* _About this task_
The entries are to be output in full, word for word.

[Supplied material]

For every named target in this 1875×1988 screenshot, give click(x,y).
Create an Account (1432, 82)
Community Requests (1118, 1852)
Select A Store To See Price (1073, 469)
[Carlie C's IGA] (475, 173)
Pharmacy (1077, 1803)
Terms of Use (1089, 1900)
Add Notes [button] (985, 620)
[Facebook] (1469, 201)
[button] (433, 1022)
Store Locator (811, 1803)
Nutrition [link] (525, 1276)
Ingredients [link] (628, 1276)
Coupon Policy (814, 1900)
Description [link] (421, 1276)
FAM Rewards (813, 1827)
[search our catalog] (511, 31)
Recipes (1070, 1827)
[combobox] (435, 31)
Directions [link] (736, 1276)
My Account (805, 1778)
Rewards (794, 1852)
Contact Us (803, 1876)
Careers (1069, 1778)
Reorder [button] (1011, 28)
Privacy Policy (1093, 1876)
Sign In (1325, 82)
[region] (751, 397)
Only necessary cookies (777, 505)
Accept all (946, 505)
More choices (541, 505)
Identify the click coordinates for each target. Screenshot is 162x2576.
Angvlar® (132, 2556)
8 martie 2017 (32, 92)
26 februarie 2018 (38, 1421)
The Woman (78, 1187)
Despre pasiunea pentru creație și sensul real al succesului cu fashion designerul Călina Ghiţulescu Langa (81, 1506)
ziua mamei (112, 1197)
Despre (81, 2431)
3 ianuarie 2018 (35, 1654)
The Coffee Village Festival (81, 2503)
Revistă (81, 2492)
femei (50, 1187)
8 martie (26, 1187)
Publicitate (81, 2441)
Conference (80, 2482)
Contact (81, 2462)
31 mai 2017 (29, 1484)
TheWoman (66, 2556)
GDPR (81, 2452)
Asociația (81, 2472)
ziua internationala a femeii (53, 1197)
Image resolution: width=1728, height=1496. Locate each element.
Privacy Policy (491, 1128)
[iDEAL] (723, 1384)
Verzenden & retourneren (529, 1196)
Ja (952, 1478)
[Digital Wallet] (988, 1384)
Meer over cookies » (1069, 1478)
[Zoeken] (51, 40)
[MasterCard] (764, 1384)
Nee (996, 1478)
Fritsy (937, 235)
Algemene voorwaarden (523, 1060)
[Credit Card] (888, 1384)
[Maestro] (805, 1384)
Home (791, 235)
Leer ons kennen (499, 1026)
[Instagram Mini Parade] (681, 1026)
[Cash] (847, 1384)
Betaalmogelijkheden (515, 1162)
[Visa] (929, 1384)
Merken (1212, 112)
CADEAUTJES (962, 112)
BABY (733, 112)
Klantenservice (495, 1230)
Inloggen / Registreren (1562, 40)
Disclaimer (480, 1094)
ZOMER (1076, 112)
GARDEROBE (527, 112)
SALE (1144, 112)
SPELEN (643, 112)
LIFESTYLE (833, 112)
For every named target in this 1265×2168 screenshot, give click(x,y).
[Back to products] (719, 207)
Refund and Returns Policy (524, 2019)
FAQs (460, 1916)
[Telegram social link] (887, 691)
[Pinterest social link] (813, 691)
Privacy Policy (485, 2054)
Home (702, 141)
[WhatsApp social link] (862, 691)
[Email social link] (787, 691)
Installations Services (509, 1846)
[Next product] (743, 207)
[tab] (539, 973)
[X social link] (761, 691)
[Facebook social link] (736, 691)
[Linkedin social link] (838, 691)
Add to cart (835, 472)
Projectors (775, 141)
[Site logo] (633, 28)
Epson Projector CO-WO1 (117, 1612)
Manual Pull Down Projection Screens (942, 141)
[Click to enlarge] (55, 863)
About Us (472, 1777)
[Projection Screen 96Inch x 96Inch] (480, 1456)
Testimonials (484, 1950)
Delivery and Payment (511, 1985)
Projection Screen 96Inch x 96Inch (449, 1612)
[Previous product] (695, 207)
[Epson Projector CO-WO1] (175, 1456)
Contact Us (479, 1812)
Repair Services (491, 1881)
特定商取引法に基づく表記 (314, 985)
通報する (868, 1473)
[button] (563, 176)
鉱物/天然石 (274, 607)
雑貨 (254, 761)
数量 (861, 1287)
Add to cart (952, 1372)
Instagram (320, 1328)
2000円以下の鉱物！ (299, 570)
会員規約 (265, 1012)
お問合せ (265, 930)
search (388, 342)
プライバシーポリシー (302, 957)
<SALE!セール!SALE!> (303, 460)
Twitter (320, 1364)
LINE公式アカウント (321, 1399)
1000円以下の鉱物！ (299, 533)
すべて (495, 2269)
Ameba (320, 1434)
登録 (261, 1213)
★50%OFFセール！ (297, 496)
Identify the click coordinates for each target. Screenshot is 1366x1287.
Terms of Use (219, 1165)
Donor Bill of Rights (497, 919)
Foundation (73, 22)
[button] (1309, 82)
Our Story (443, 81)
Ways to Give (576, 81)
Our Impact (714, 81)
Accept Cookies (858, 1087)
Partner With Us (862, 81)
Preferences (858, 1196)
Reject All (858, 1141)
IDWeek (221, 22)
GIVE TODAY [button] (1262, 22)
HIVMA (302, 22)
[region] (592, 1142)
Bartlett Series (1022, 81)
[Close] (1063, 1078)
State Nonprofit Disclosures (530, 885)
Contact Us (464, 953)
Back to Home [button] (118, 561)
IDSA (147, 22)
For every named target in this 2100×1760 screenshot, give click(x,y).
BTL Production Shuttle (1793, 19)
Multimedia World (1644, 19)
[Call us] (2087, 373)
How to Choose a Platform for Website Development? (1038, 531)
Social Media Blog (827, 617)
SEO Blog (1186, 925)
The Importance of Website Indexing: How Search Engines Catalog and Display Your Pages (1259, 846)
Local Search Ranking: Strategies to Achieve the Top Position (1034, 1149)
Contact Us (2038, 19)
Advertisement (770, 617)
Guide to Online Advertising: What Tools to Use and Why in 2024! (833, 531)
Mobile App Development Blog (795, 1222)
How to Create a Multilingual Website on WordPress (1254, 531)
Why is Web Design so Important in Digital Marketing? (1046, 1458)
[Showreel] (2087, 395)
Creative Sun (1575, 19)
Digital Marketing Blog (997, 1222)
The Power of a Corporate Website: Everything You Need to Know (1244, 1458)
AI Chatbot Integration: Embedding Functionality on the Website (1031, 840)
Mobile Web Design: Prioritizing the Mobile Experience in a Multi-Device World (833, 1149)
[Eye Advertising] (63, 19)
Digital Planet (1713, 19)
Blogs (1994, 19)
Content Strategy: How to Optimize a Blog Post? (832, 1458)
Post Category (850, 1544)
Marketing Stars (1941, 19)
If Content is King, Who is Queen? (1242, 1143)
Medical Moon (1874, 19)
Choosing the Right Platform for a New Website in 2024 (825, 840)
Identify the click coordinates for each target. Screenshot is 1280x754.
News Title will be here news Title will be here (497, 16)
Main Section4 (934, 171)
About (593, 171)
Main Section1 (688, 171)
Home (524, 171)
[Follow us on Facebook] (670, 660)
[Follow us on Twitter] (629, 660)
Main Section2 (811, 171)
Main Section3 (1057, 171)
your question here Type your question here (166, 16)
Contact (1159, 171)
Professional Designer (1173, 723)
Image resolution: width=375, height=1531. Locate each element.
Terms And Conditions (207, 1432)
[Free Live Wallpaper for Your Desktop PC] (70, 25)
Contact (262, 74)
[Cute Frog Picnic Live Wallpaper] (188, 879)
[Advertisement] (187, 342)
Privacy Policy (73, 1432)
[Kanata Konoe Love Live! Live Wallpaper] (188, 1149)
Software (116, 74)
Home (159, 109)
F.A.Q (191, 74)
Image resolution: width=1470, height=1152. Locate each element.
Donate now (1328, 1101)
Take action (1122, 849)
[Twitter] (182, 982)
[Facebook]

[/Supplied material]

* _Response_
For every named target in this 1875×1988 screenshot, give click(x,y).
Create an Account (1432, 82)
Community Requests (1118, 1852)
Select A Store To See Price (1073, 469)
[Carlie C's IGA] (475, 173)
Pharmacy (1077, 1803)
Terms of Use (1089, 1900)
Add Notes [button] (985, 620)
[Facebook] (1469, 201)
[button] (433, 1022)
Store Locator (811, 1803)
Nutrition [link] (525, 1276)
Ingredients [link] (628, 1276)
Coupon Policy (814, 1900)
Description [link] (421, 1276)
FAM Rewards (813, 1827)
[search our catalog] (511, 31)
Recipes (1070, 1827)
[combobox] (435, 31)
Directions [link] (736, 1276)
My Account (805, 1778)
Rewards (794, 1852)
Contact Us (803, 1876)
Careers (1069, 1778)
Reorder [button] (1011, 28)
Privacy Policy (1093, 1876)
Sign In (1325, 82)
[region] (751, 397)
Only necessary cookies (777, 505)
Accept all (946, 505)
More choices (541, 505)
Identify the click coordinates for each target. Screenshot is 162x2576.
Angvlar® (132, 2556)
8 martie 2017 (32, 92)
26 februarie 2018 (38, 1421)
The Woman (78, 1187)
Despre pasiunea pentru creație și sensul real al succesului cu fashion designerul Călina Ghiţulescu Langa (81, 1506)
ziua mamei (112, 1197)
Despre (81, 2431)
3 ianuarie 2018 (35, 1654)
The Coffee Village Festival (81, 2503)
Revistă (81, 2492)
femei (50, 1187)
8 martie (26, 1187)
Publicitate (81, 2441)
Conference (80, 2482)
Contact (81, 2462)
31 mai 2017 (29, 1484)
TheWoman (66, 2556)
GDPR (81, 2452)
Asociația (81, 2472)
ziua internationala a femeii (53, 1197)
Image resolution: width=1728, height=1496. Locate each element.
Privacy Policy (491, 1128)
[iDEAL] (723, 1384)
Verzenden & retourneren (529, 1196)
Ja (952, 1478)
[Digital Wallet] (988, 1384)
Meer over cookies » (1069, 1478)
[Zoeken] (51, 40)
[MasterCard] (764, 1384)
Nee (996, 1478)
Fritsy (937, 235)
Algemene voorwaarden (523, 1060)
[Credit Card] (888, 1384)
[Maestro] (805, 1384)
Home (791, 235)
Leer ons kennen (499, 1026)
[Instagram Mini Parade] (681, 1026)
[Cash] (847, 1384)
Betaalmogelijkheden (515, 1162)
[Visa] (929, 1384)
Merken (1212, 112)
CADEAUTJES (962, 112)
BABY (733, 112)
Klantenservice (495, 1230)
Inloggen / Registreren (1562, 40)
Disclaimer (480, 1094)
ZOMER (1076, 112)
GARDEROBE (527, 112)
SALE (1144, 112)
SPELEN (643, 112)
LIFESTYLE (833, 112)
For every named target in this 1265×2168 screenshot, give click(x,y).
[Back to products] (719, 207)
Refund and Returns Policy (524, 2019)
FAQs (460, 1916)
[Telegram social link] (887, 691)
[Pinterest social link] (813, 691)
Privacy Policy (485, 2054)
Home (702, 141)
[WhatsApp social link] (862, 691)
[Email social link] (787, 691)
Installations Services (509, 1846)
[Next product] (743, 207)
[tab] (539, 973)
[X social link] (761, 691)
[Facebook social link] (736, 691)
[Linkedin social link] (838, 691)
Add to cart (835, 472)
Projectors (775, 141)
[Site logo] (633, 28)
Epson Projector CO-WO1 (117, 1612)
Manual Pull Down Projection Screens (942, 141)
[Click to enlarge] (55, 863)
About Us (472, 1777)
[Projection Screen 96Inch x 96Inch] (480, 1456)
Testimonials (484, 1950)
Delivery and Payment (511, 1985)
Projection Screen 96Inch x 96Inch (449, 1612)
[Previous product] (695, 207)
[Epson Projector CO-WO1] (175, 1456)
Contact Us (479, 1812)
Repair Services (491, 1881)
特定商取引法に基づく表記 (314, 985)
通報する (868, 1473)
[button] (563, 176)
鉱物/天然石 (274, 607)
雑貨 (254, 761)
数量 (861, 1287)
Add to cart (952, 1372)
Instagram (320, 1328)
2000円以下の鉱物！ (299, 570)
会員規約 (265, 1012)
お問合せ (265, 930)
search (388, 342)
プライバシーポリシー (302, 957)
<SALE!セール!SALE!> (303, 460)
Twitter (320, 1364)
LINE公式アカウント (321, 1399)
1000円以下の鉱物！ (299, 533)
すべて (495, 2269)
Ameba (320, 1434)
登録 (261, 1213)
★50%OFFセール！ (297, 496)
Identify the click coordinates for each target. Screenshot is 1366x1287.
Terms of Use (219, 1165)
Donor Bill of Rights (497, 919)
Foundation (73, 22)
[button] (1309, 82)
Our Story (443, 81)
Ways to Give (576, 81)
Our Impact (714, 81)
Accept Cookies (858, 1087)
Partner With Us (862, 81)
Preferences (858, 1196)
Reject All (858, 1141)
IDWeek (221, 22)
GIVE TODAY [button] (1262, 22)
HIVMA (302, 22)
[region] (592, 1142)
Bartlett Series (1022, 81)
[Close] (1063, 1078)
State Nonprofit Disclosures (530, 885)
Contact Us (464, 953)
Back to Home [button] (118, 561)
IDSA (147, 22)
For every named target in this 2100×1760 screenshot, give click(x,y).
BTL Production Shuttle (1793, 19)
Multimedia World (1644, 19)
[Call us] (2087, 373)
How to Choose a Platform for Website Development? (1038, 531)
Social Media Blog (827, 617)
SEO Blog (1186, 925)
The Importance of Website Indexing: How Search Engines Catalog and Display Your Pages (1259, 846)
Local Search Ranking: Strategies to Achieve the Top Position (1034, 1149)
Contact Us (2038, 19)
Advertisement (770, 617)
Guide to Online Advertising: What Tools to Use and Why in 2024! (833, 531)
Mobile App Development Blog (795, 1222)
How to Create a Multilingual Website on WordPress (1254, 531)
Why is Web Design so Important in Digital Marketing? (1046, 1458)
[Showreel] (2087, 395)
Creative Sun (1575, 19)
Digital Marketing Blog (997, 1222)
The Power of a Corporate Website: Everything You Need to Know (1244, 1458)
AI Chatbot Integration: Embedding Functionality on the Website (1031, 840)
Mobile Web Design: Prioritizing the Mobile Experience in a Multi-Device World (833, 1149)
[Eye Advertising] (63, 19)
Digital Planet (1713, 19)
Blogs (1994, 19)
Content Strategy: How to Optimize a Blog Post? (832, 1458)
Post Category (850, 1544)
Marketing Stars (1941, 19)
If Content is King, Who is Queen? (1242, 1143)
Medical Moon (1874, 19)
Choosing the Right Platform for a New Website in 2024 (825, 840)
Identify the click coordinates for each target. Screenshot is 1280x754.
News Title will be here news Title will be here (497, 16)
Main Section4 (934, 171)
About (593, 171)
Main Section1 (688, 171)
Home (524, 171)
[Follow us on Facebook] (670, 660)
[Follow us on Twitter] (629, 660)
Main Section2 (811, 171)
Main Section3 (1057, 171)
your question here Type your question here (166, 16)
Contact (1159, 171)
Professional Designer (1173, 723)
Image resolution: width=375, height=1531. Locate each element.
Terms And Conditions (207, 1432)
[Free Live Wallpaper for Your Desktop PC] (70, 25)
Contact (262, 74)
[Cute Frog Picnic Live Wallpaper] (188, 879)
[Advertisement] (187, 342)
Privacy Policy (73, 1432)
[Kanata Konoe Love Live! Live Wallpaper] (188, 1149)
Software (116, 74)
Home (159, 109)
F.A.Q (191, 74)
Image resolution: width=1470, height=1152. Locate each element.
Donate now (1328, 1101)
Take action (1122, 849)
[Twitter] (182, 982)
[Facebook]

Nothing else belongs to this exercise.